DEAR ABBY: Recently some of my extended family had dinner together at a restaurant. After the waiter brought our meal to the table, my adult nephew asked all 10 of us to pause before eating while he "offered thanks" for the meal. Most of the family is religious and may not have minded doing it even though they never do it themselves in public. However, some of us are not religious and never pray before meals, something everyone there has known for decades.
If we gather at someone's house, we follow the custom of the host and there's no objection, but I think it's presumptuous to insist on making everyone wait while they perform this ritual in public. No one will mind you praying silently to yourself, but please be considerate of others and refrain from turning every gathering into your personal prayer meeting. -- GODLESS IN TEXAS
DEAR GODLESS: Unless your nephew was delivering a sermon and you were experiencing symptoms of hypoglycemia, I don't think it was a great imposition to wait until he said the blessing.

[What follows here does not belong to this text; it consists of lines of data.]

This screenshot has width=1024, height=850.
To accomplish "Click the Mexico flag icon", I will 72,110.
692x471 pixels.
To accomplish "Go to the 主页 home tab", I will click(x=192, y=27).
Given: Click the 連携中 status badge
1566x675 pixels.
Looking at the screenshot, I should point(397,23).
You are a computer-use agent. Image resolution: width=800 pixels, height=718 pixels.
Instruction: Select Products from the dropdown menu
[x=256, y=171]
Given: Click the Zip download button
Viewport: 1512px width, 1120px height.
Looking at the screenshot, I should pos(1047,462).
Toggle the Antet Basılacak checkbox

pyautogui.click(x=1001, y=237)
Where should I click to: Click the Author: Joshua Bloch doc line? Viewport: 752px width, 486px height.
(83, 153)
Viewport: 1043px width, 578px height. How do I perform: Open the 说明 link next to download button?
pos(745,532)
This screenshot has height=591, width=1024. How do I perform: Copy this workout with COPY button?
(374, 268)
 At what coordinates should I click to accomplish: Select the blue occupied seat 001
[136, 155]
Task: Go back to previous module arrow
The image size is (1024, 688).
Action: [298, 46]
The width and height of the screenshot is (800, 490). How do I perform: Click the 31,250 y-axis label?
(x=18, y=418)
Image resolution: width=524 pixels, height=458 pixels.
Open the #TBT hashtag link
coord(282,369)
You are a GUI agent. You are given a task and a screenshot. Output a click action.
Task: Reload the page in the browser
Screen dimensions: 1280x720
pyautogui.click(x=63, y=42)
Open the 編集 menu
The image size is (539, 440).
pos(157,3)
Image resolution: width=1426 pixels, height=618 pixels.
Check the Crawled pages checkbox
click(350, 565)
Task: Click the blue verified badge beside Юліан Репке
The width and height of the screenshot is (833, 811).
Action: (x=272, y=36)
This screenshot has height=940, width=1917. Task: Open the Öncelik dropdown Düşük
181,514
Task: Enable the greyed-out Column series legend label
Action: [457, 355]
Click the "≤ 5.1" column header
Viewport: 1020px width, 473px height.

That said, because you felt imposed upon, say something to your nephew or pass on the next dinner invitation.
DEAR ABBY: I just recently had my heart broken. After this girl left me, I started talking to some other girls I like, and they like me back. The problem is, I want to date these girls, but I don't want to just date one and have the others be sad because I didn't choose them. What should I do? -- KEEPING EVERYONE HAPPY
DEAR KEEPING: Explain to the girls that you like them, but you have been through a recent painful breakup and you are not ready for another exclusive relationship right now.